In this spring season, America’s future is fraught with uncertainties as a result of the pandemic unleashed by Communist China’s malicious concealment of a virus it had apparently developed in a Wuhan laboratory. Will the nation be able to “re-open” as the president desires, or will it descend into a long-lasting depression with millions unemployed? At the same time, a much greater uncertainty haunts the horizon. This uncertainty is a product of the ferocious hate for the president and his supporters ginned up by the political Left ever since the 2016 election. The anti-Trump fervor is so intense it has divided the nation into two alien camps until there is hardly any longer a national conversation, or a united front in the face of the deadly contagion.

For anyone not in thrall to anti-Trump obsessions, the spectacle of Trump hatred is mystifying, even unfathomable. It’s not that the criticisms of Trump are harsh – that is the currency of democratic politics. The problem is that they are not merely harsh but veer on the lunatic until communication with those who voice them seems impossible. It is why the national conversation and a semblance of national unity in the face of threats seem almost hopeless.

A recent New York Times interview with the comedian and Bernie Sanders impersonator Larry David crystalizes the problem. “You know, it’s an amazing thing,” David told the Times, “[Trump] has not one redeeming quality. You could take some of the worst dictators in history, and I’m sure that all of them, you could find one decent quality. Stalin could have had one decent quality, we don’t know!”

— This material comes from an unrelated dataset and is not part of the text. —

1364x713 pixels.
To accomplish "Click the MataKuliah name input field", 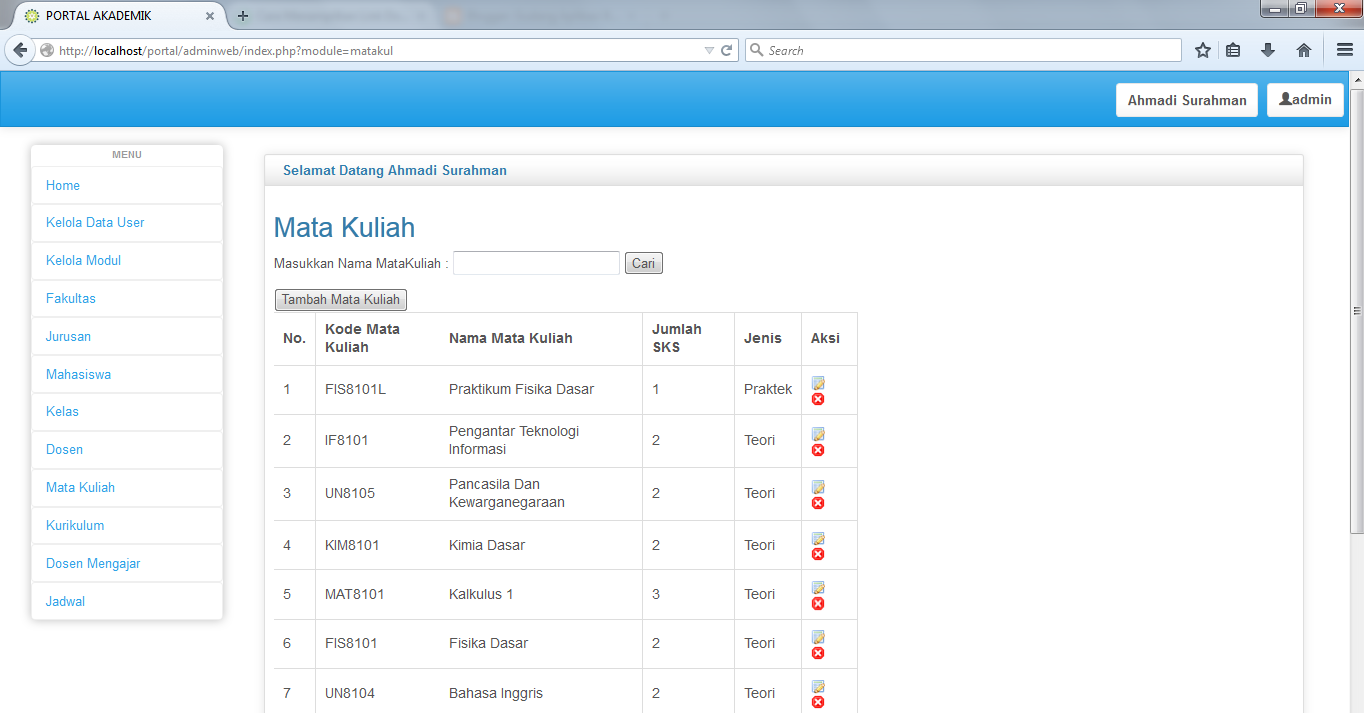I will (536, 262).
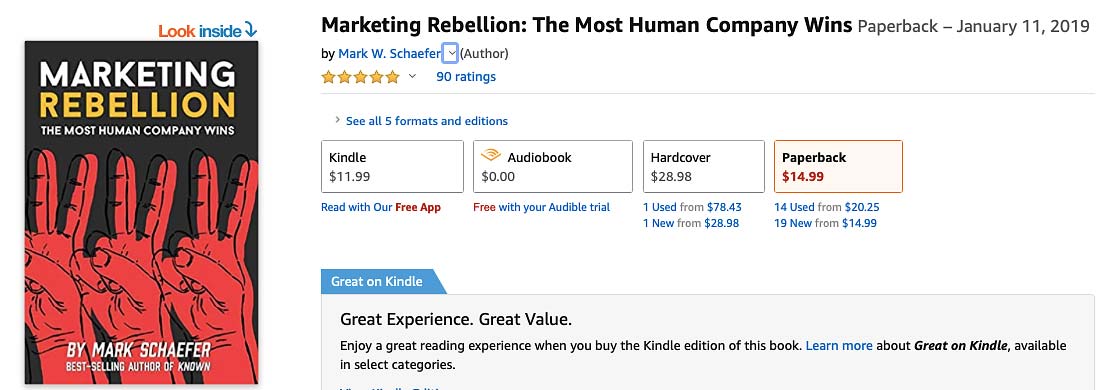Open the 19 New from $14.99 paperback offer
Screen dimensions: 1120x390
click(x=825, y=223)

Where to begin? Stalin was a totalitarian dictator who killed 40 million of his own countrymen – in peacetime. How does such a preposterous comparison even occur to a man as intelligent as Larry David, who as a comedian is also a student of character, and would normally be more judicious. How could he be so far off the mark?

I’ve seen people wondering since the pandemic started whether leftists will revisit their principles. After all, it appears that, on their side of the aisle, all of the things they’ve promoted — urban dwelling, public transportation, socialized medicine, re-usable bags, and reverence for China — have accelerated the virus’s spread in America. Meanwhile, the facts on the ground show Trump reacting with remarkable promptness to the virus, increasing his response every time new information about the virus’s seriousness appeared.

For those sick with Trump Derangement Syndrome, though, there is no cure. Facts are irrelevant. Trump-hatred is every bit as much a religious faith as anthropogenic climate change is. As is true for all faiths, it cannot be falsified. Every new fact must be pushed through faith’s prism until it aligns with faith’s principles. For true believers, nothing will change how they see Trump. To them, he will always be a confusing amalgam of Satan, Hitler, an evil genius from a Hollywood movie, and the most stupid man alive.

UPDATE: Having written the above, I just stumbled across this Joe Kennedy Facebook video. Please note the quivering emotionalism of his voice. This is not normal.

I also appreciate that Trump, by talking about his name on the check, has finally gotten leftists to concede that the money that Washington D.C. plays with is taxpayer money, not “government” money.